** Task details **
Replace every occurrence of "GUI agent" in the entries below with "GUI assistant", then output all the entries with every other character left unchanged.

++++++++

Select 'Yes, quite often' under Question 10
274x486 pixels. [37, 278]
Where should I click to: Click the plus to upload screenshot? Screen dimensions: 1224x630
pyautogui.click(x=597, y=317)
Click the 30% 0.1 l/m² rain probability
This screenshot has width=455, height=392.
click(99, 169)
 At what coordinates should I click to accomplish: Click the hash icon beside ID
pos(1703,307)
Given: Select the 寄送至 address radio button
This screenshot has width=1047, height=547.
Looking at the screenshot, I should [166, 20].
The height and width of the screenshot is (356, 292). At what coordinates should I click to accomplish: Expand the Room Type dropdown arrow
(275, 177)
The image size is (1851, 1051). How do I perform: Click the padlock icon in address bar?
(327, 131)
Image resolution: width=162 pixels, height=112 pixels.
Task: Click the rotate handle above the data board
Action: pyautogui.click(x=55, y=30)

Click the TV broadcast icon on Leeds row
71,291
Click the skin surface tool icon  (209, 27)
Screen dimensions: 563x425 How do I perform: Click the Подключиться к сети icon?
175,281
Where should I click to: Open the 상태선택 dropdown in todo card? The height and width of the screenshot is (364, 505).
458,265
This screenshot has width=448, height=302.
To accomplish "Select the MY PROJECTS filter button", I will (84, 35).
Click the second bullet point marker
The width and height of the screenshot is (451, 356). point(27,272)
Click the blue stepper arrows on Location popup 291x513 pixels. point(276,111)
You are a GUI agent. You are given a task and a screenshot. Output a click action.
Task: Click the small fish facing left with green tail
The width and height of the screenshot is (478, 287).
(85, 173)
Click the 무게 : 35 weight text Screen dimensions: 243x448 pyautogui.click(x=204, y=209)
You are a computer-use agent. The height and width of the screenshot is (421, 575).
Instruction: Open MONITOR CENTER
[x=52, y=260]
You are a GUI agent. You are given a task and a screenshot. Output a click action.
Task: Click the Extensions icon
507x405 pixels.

++++++++

** Written answer **
Select 'Yes, quite often' under Question 10
274x486 pixels. [37, 278]
Where should I click to: Click the plus to upload screenshot? Screen dimensions: 1224x630
pyautogui.click(x=597, y=317)
Click the 30% 0.1 l/m² rain probability
This screenshot has width=455, height=392.
click(99, 169)
 At what coordinates should I click to accomplish: Click the hash icon beside ID
pos(1703,307)
Given: Select the 寄送至 address radio button
This screenshot has width=1047, height=547.
Looking at the screenshot, I should [166, 20].
The height and width of the screenshot is (356, 292). At what coordinates should I click to accomplish: Expand the Room Type dropdown arrow
(275, 177)
The image size is (1851, 1051). How do I perform: Click the padlock icon in address bar?
(327, 131)
Image resolution: width=162 pixels, height=112 pixels.
Task: Click the rotate handle above the data board
Action: pyautogui.click(x=55, y=30)

Click the TV broadcast icon on Leeds row
71,291
Click the skin surface tool icon  (209, 27)
Screen dimensions: 563x425 How do I perform: Click the Подключиться к сети icon?
175,281
Where should I click to: Open the 상태선택 dropdown in todo card? The height and width of the screenshot is (364, 505).
458,265
This screenshot has width=448, height=302.
To accomplish "Select the MY PROJECTS filter button", I will (84, 35).
Click the second bullet point marker
The width and height of the screenshot is (451, 356). point(27,272)
Click the blue stepper arrows on Location popup 291x513 pixels. point(276,111)
You are a GUI assistant. You are given a task and a screenshot. Output a click action.
Task: Click the small fish facing left with green tail
The width and height of the screenshot is (478, 287).
(85, 173)
Click the 무게 : 35 weight text Screen dimensions: 243x448 pyautogui.click(x=204, y=209)
You are a computer-use agent. The height and width of the screenshot is (421, 575).
Instruction: Open MONITOR CENTER
[x=52, y=260]
You are a GUI assistant. You are given a task and a screenshot. Output a click action.
Task: Click the Extensions icon
507x405 pixels.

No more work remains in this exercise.